Data
········

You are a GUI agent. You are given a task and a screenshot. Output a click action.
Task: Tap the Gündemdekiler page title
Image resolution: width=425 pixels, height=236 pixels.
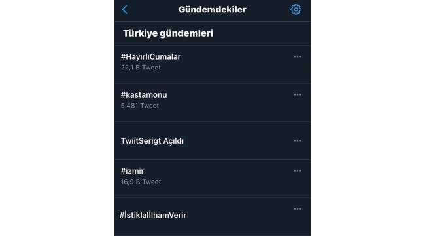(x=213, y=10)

········

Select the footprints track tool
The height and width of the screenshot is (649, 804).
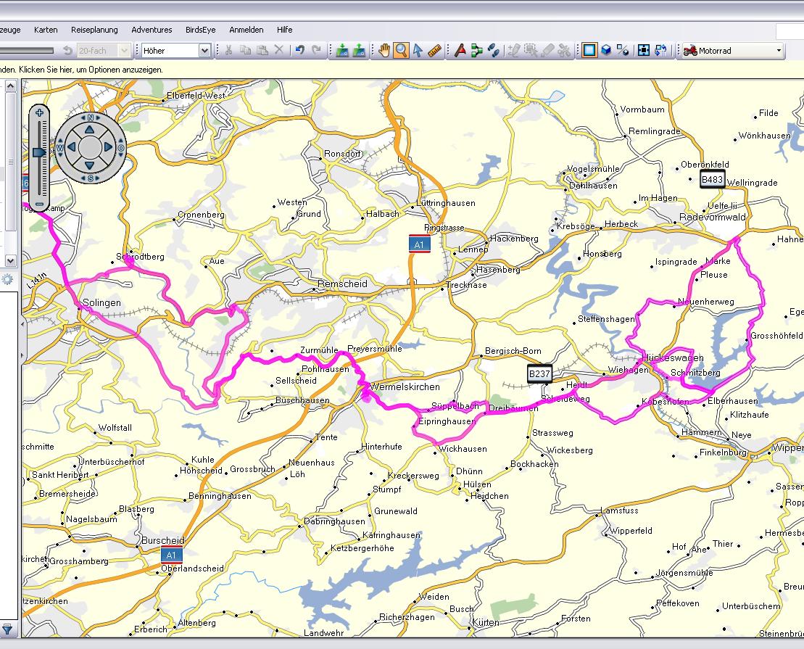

········

Aim of the exercise
Looking at the entries above, can you reproduce exactly the lines from the one that holds "Select the footprints track tool" through the one that holds "The height and", and only those?

Exercise answer
Select the footprints track tool
The height and width of the screenshot is (649, 804).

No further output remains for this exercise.